Stated goal: From the data scientist salary prediction project page, copy out word for word the part that opens with the words containing "Data Scientists Salary" and closes with "API using Flask.".

Excerpted passage:
——————————
/Data_Scientists_Salary_Prediction

A project to predict the salary of data scientists jobs across America using Data Collected from web scraping.

Primary LanguagePython

Data Scientists Salary Prediction: Project Overview

  • Created a tool that can predict the salary of data scientists(mean_absolute_error ~ $11K) to negotiate job offers.
  • Used selenium to scrape over 1000 jobs from glassdoor website.
  • Done features engineering to extract important values (eg. extracting jobs skills like python, aws ... etc. from Job Description).
  • Tried Lasso, LinearRegession, Randomforrest models and optimized them using GridSearchCV library.
  • Built a client facing API using Flask.
——————————
Information supplied:
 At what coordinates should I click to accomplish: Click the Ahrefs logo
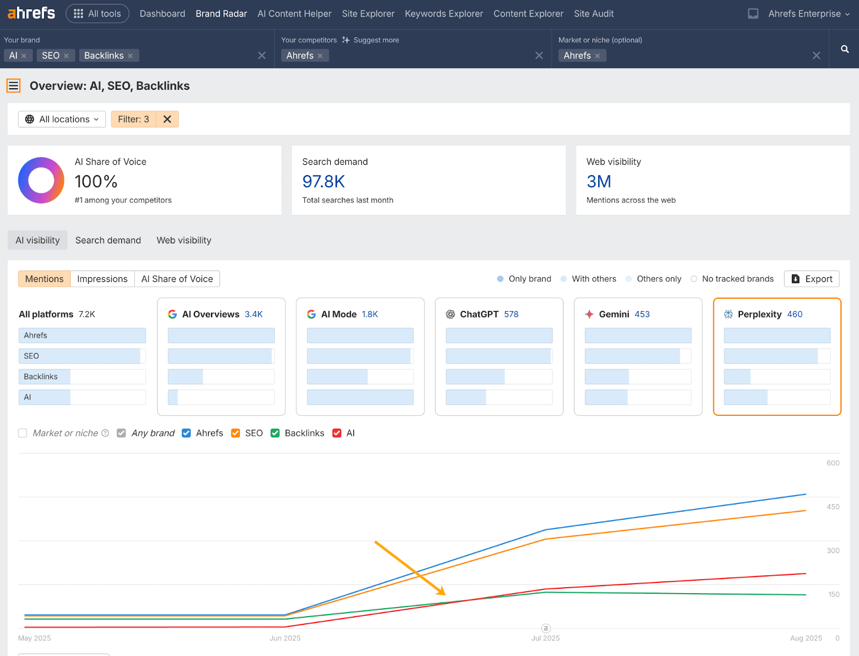pyautogui.click(x=31, y=13)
——————————
Answer for the task:
Data Scientists Salary Prediction: Project Overview

  • Created a tool that can predict the salary of data scientists(mean_absolute_error ~ $11K) to negotiate job offers.
  • Used selenium to scrape over 1000 jobs from glassdoor website.
  • Done features engineering to extract important values (eg. extracting jobs skills like python, aws ... etc. from Job Description).
  • Tried Lasso, LinearRegession, Randomforrest models and optimized them using GridSearchCV library.
  • Built a client facing API using Flask.